A Fascinating Idea. From a Conversation with Wolfgang Tschacher

Wolfgang Tschacher, a former collaborator of mine at the Social Psychiatric University Clinic of Bern and a specialist for the nonlinear dynamics of social systems, is visiting me in our mountain cottage. I tell him about my current reflections on the meaning of emotions concerning the topics of nonlinearity, bifurcation, order parameters and control parameters, in connection with my two articles which I published on the (generally misunderstood) significance of emotions in schizophrenia¹. Wolfgang reports on the ideas of the Englishman Karl Friston about omnipresent tension-reducing effects that come about by minimizing the “free energy” according to Maxwell, and the role of this mechanism in the formation of structure and order in the brain². In this context, the observations Conrad made at the time about the (sometimes) emotionally relaxing effects of the outbreak of a psychosis³ come to mind – for example, when a patient suddenly finds a paranoid system of explanation for longstanding inexplicable “influences”. And suddenly, I have an  idea of potentially enormous implications: nothing less than a general hypothesis on the emergence of form and order against the entropy principle (the general tendency toward disorder), from the simplest physical and biological to the most complex psychosocial systems!

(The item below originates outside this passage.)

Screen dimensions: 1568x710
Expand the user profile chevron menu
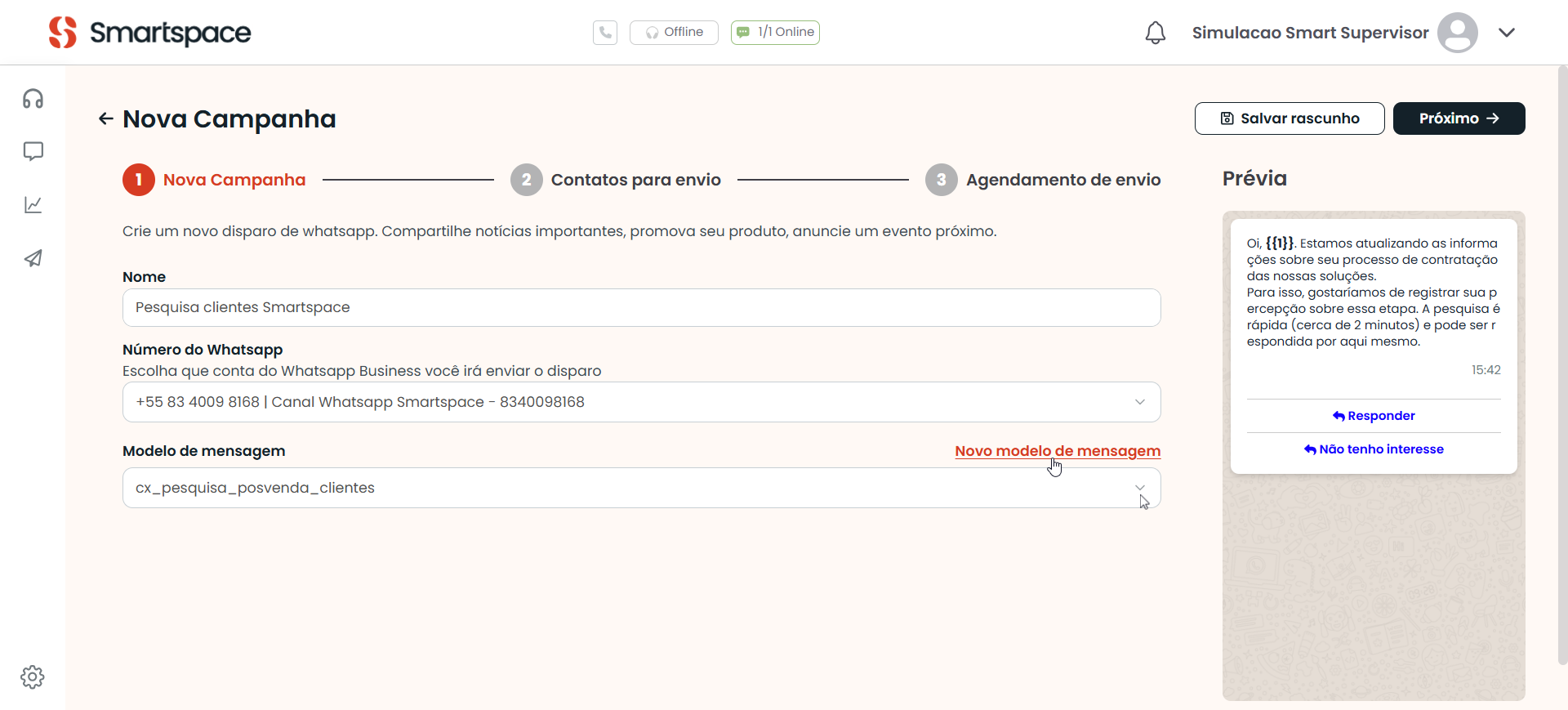coord(1507,33)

How come? It is enough, after all, to understand habitual patterns of feeling, thinking and behaving, that is psychosocial systems (as I have long postulated) as complex open systems and emotions as energies (or, more precisely, as situation-specific patterns of bioenergetic energy dissipation selected by evolution). On this basis, it becomes clear that the  accumulation of excessive local energy, which can no longer be managed by the usual patterns of coping, must lead to the formation of new dynamic patterns and structures, quite analogous to the famous so-called Benard reaction or the Zapotinsky reaction, which Prigogine again and again used as examples: the sudden formation of honeycomb or guirand-shaped patterns arising in certain liquids that are driven far away from the thermodynamic equilibrium by heating them.  And such structure formation, which occurs nonlinearly at a critical point of the energetic tension in many open systems, leads to a local energetic relaxation, i.e., it continues to follow the entropy principle locally.

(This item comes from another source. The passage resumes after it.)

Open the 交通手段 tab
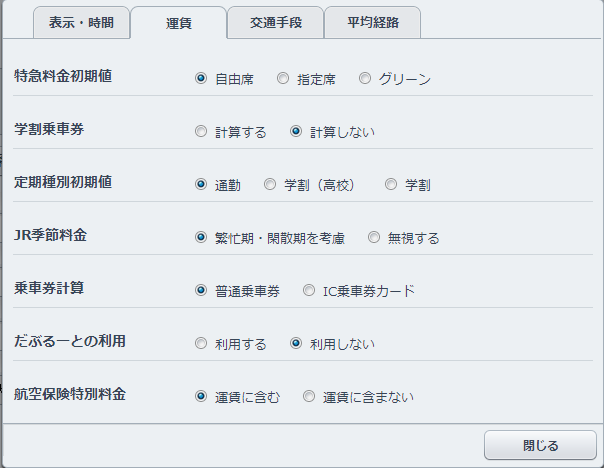Screen dimensions: 604x468 point(275,23)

The consequences of this insight effectively range from the emergence of the simplest material structures to the outbreak of psychosis. In addition, it may contain the solution to the eternal mystery of how – contrary to the general tendency toward disorder, i.e., the entropy principle – order and form can emerge in the first place. The answer is simple: from critical local energy accumulations. Whereby it can be assumed that, because of chaotic chance fluctuations, such critical accumulations must occur locally here and there, again and again.

Impression of a tremendous, comprehensive “coherence” , i.e., of a general elease of tension!

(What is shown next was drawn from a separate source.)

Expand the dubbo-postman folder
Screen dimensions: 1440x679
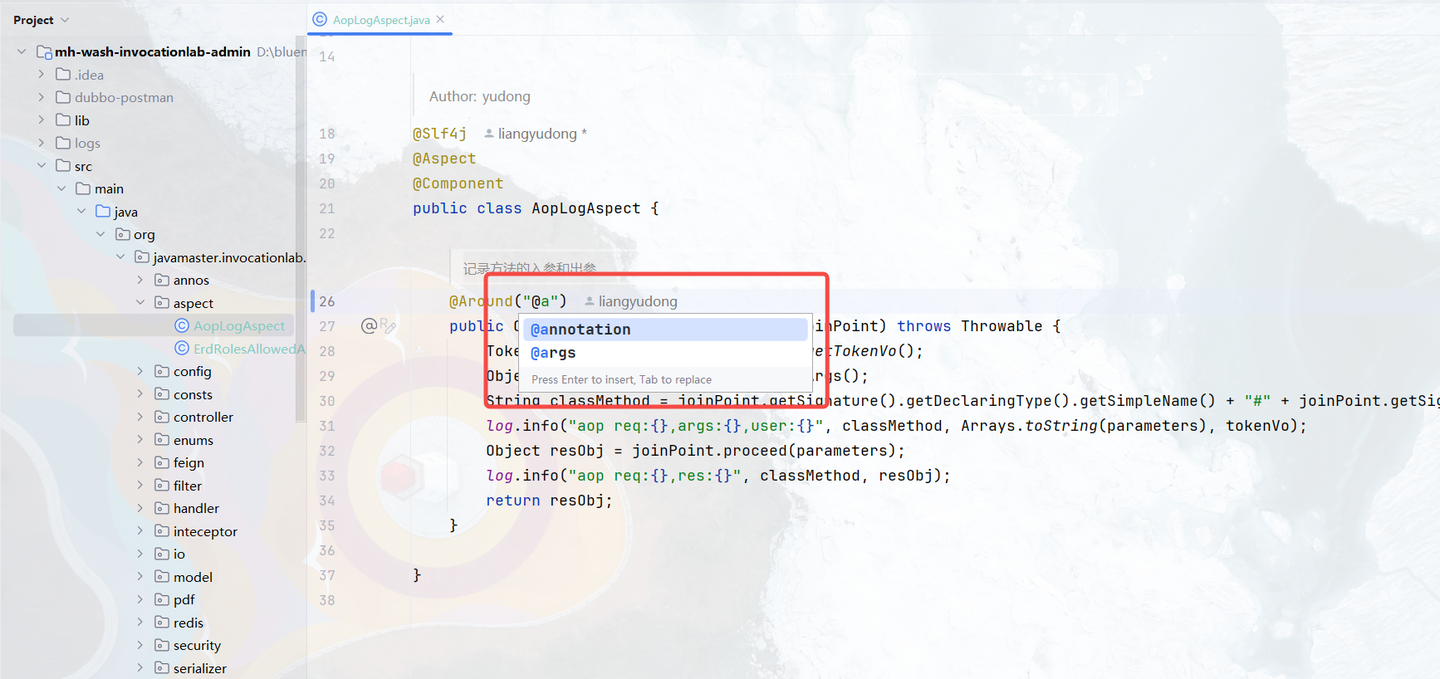(x=41, y=97)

If this is true, there are interesting relationships between the principle of minimizing free energy and my ideas about the mobilizing, motivating and sometimes even "maddening" effects of emotional tensions: Effectively, the psyche is constantly striving to reduce emotional tensions. Such tensions always occur when something unforeseen happens (for example the sudden appearance of an obstacle on a previously unproblematic path), i.e. when the accustomed structures of emotion and thought - or rather the brain structures corresponding to them - are no longer sufficient for the smooth coping with the encountered ing obstacle. The result is a learning process that incorporates the possible emergence of an obstacle into the existing brain structures and thus reduces the probability of unpleasant surprises - in other words, uncontrolled emotional tensions. Emotional tensions thus clearly appear as psychic equivalents of free energy.

***

It may be quite similar with our "feelings" of coherence and beauty: a context, a theory, a behavior appears to us to be "coherent" when all tension-filled contradictions are eliminated and the weights are so harmoniously distributed that parts and the whole "merge" and interact beautifully. And a very similar equilibration and minimisation of free energy should also be at work if a picture, a poem or a melody appears to us to be "beautiful".

Significant connections, to consider further.

 

Luc Ciompi (born 1929), Swiss psychiatrist, Schizophrenia researcher, pioneer of integrative psychiatry and founder of Affect-Logic celebrates his 90th birthday. He lets us participate in his personal, scientific and ideological reflections. It shows, that even an old age can be a fascinating time full of unexpected highs and lows.________________________________________________

¹ Ciompi L. (2015) The Key role of emotions in the schizophrenia puzzle. Schizophrenia Bulletin 41:318-322, - Schizophrenia Bulletin 41:318-322, 2015a - Ciompi L. (2015) The role of emotions in schizophrenia and Soteria approach, according to the theory of  affect logic. POWER MOOK, Seishin Igaku no Kiban. Vol. 1 No. 1, p.015-018.

² Friston, K.J. Stephan, K.E. (2007) Free-energy and the brain. Synthese 159: 417458, 2007.

³Conrad K. (1958): Die beginnende Schizophrenie (teh beginning schizophrenia), Thieme, Stuttgart 1958.